When I asked him how he had the courage to quit his safe job and start from scratch, he said he learned the benefits of failing when he was young.
“My mother was a lawyer in court. Most of the time she won, but sometimes she lost,” Nia said. “I remember my dad often asking me,” What did you fail today? ” He asked me when I was young, and he had me go in and out of school; he asked me when I was in college; and he when I started working Asked me more often. “
I have seen so many parents trying to save their children from failure. However, Nia’s parents wanted to make sure they created an environment that was safe to fail. “I think they were excited to see the process unfold when I grew up and learned that lesson. My dad had your gift on your wounds and on your failure. Told me that I have the opportunity, “she said.
4. Let go of control and lead as follows
Children need time to find their way. Many periods of experience where it is not clear where they are going. In this situation, some parents may consider their child to be lost. However, parents of children who grow up to become entrepreneurs are more likely to consider their child to be exploring.
The difficult parts for many parents are: If you want to raise an entrepreneur, you need to follow and lead wherever your child wants to go.
Kenneth GinsbergAuthor of “Building Resilience for Children and Teens” “It’s hard to get out of the way. We want to help, fix and guide our children, but when we make them understand things ourselves, we tell them this. Remember, you are competent and wise. “”

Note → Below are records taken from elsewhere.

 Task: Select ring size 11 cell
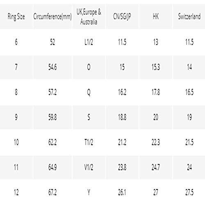pos(16,167)
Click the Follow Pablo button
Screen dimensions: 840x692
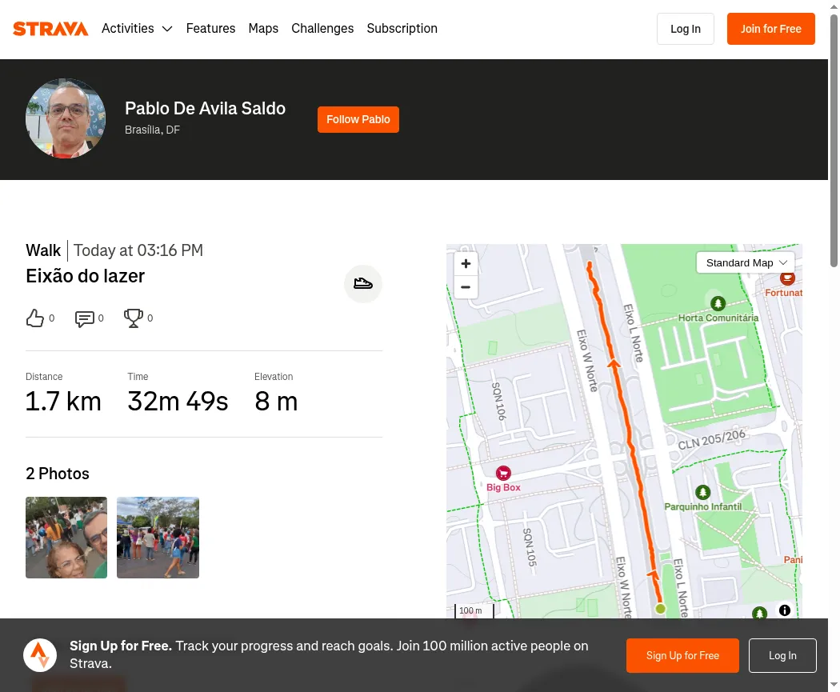(358, 119)
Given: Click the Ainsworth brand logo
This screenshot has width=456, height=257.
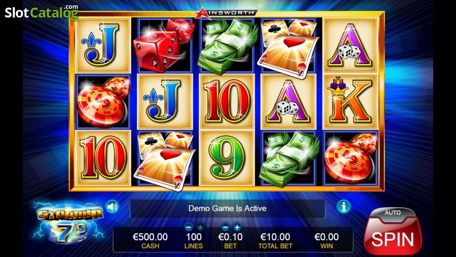Looking at the screenshot, I should click(225, 13).
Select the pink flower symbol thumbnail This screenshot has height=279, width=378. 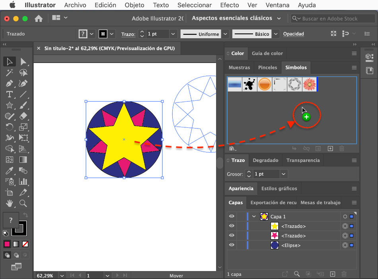pyautogui.click(x=310, y=84)
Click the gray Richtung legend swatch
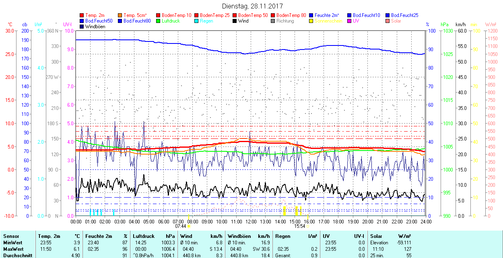The image size is (503, 258). pos(273,21)

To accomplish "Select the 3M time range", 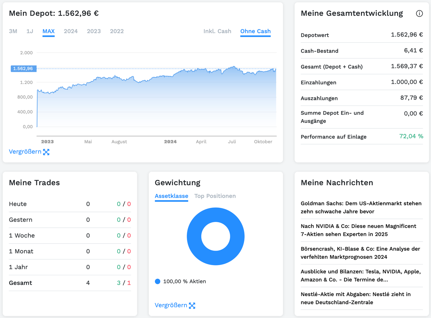I will pos(13,31).

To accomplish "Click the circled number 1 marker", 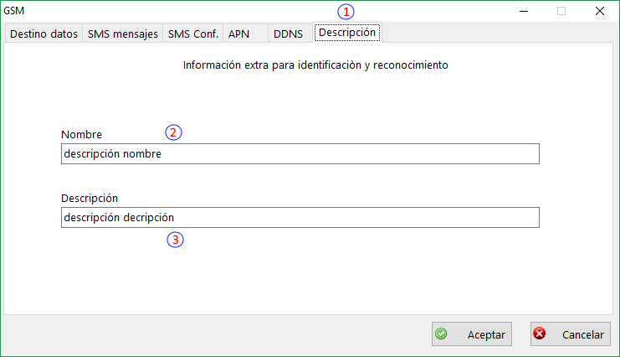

In other words, see what your kids want, what their passion is, what they are good at, and what makes them happy. Please allow their gifts to be revealed. Then support it. Tell them how proud you are that you have succeeded on the path they have chosen. And talk to them over and over again until you’re sure they believe it.

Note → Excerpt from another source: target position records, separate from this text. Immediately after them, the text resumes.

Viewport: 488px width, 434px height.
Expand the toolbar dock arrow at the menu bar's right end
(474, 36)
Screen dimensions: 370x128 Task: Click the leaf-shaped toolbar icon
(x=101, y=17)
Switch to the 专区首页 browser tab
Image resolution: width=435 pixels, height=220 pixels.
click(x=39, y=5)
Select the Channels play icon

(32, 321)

They may not end in the career you were thinking of, but if they can pursue their passion, they will be happy and fulfilling. And isn’t that what every parent wants their children to do?
Margot McCall Bisnow A writer, mother, and parenting expert. She spent 20 years in government, including the FTC Commissioner and Chief of Staff of the Council of Economic Advisers. “Grow entrepreneurs: how to help your child achieve their dreams.” Follow her on Instagram @margotbisnow..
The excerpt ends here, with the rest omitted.